WRITTEN TASKS
(1) From the passage on electricity-access visualizations, extract everything from "#### Are the" down to "without these options.".
(2) According to the passage on electricity-access visualizations, what development goal is the world still not on track to reach?

EXCERPTED PASSAGE
┌────────

Yes, I believe that the visualizations are all insightful, since I have created them such that they would contribute to the message I want to convey. More info about these insights is given in the descriptions of the visualizations.

#### Are the visualizations enlightning?
One visualization might be more enlightning than the other, since e.g. the first visualization gives a more general overview of all countries and their percentages. Also, for example, the chart with the growth of individual countries is less enlightning because the readers have already observed (in the graph before) that the general electricity access was growing. However, I do think that the following points are enlightning and carry the message I want to bring across:

1) The map clearly shows the large difference in electricity access between some parts of the world. In the developed world, we have become so used to electronic devices, that it is shocking to see that there are many countries without these options.

2) Even though electricity access is growing significantly around the world (which most people would expect), we are still not on track for reaching the development goal of 100% access in 2030. The graph visualizes this clearly which is enlightning.

3) Electricity access is, just like for example water, a vital part in a country's development and an important ingredient towards prosperity. It is definitely enlightning to see that only countries with 100% electricity access can become prosperous.

└────────

DATASET
┌────────

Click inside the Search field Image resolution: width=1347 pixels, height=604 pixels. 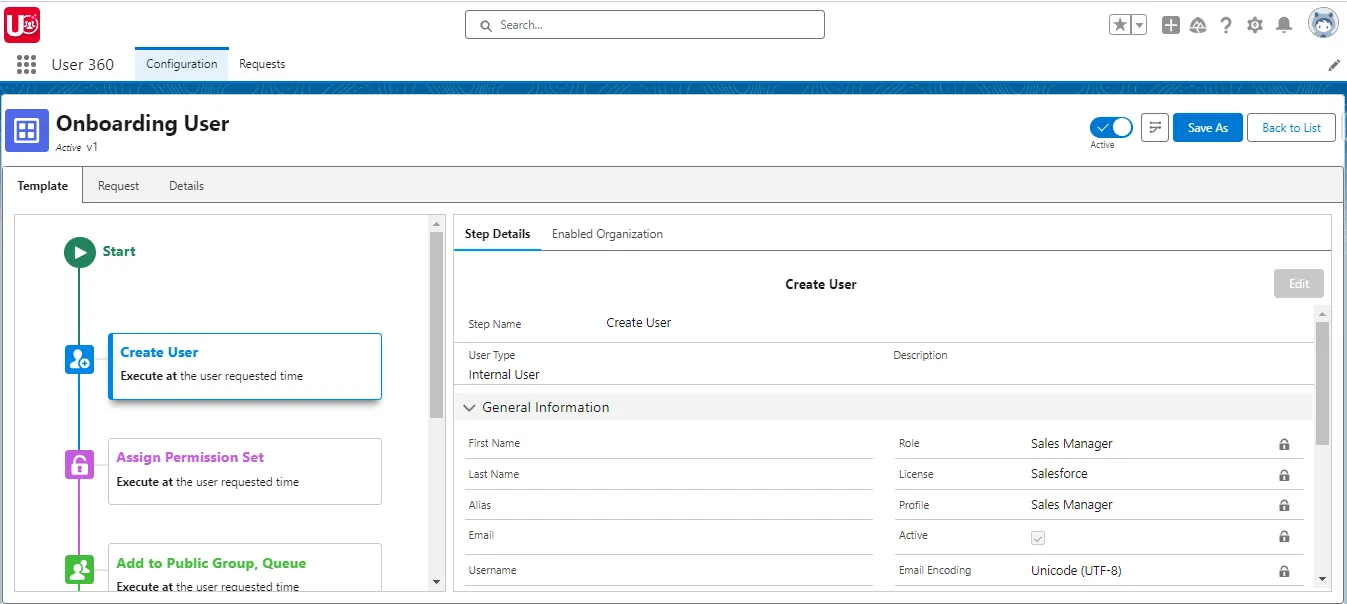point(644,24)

└────────
┌────────

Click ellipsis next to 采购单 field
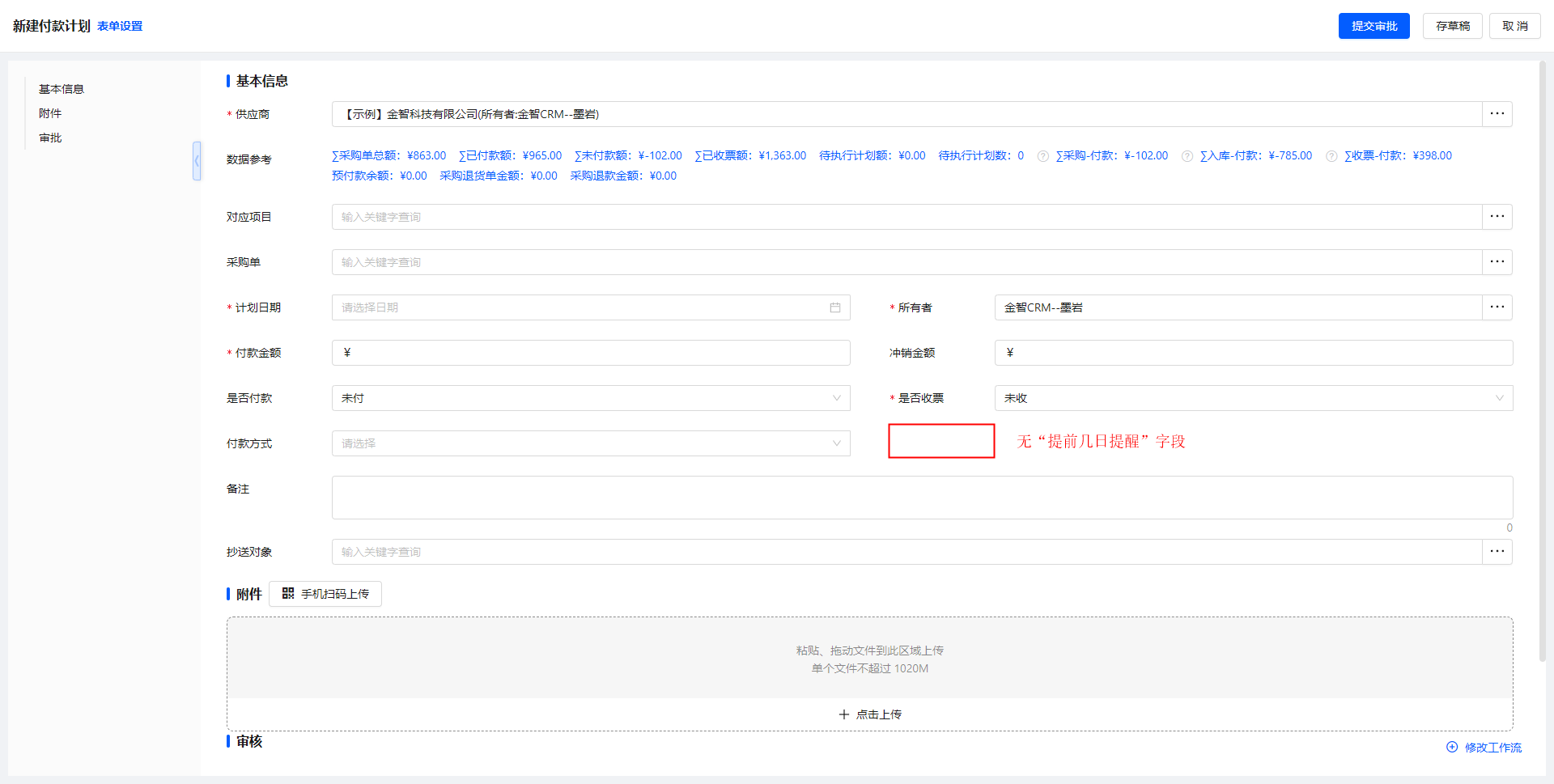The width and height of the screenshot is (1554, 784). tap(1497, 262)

└────────

TASK ANSWERS
(1)
#### Are the visualizations enlightning?
One visualization might be more enlightning than the other, since e.g. the first visualization gives a more general overview of all countries and their percentages. Also, for example, the chart with the growth of individual countries is less enlightning because the readers have already observed (in the graph before) that the general electricity access was growing. However, I do think that the following points are enlightning and carry the message I want to bring across:

1) The map clearly shows the large difference in electricity access between some parts of the world. In the developed world, we have become so used to electronic devices, that it is shocking to see that there are many countries without these options.

(2) The goal of 100% electricity access in 2030.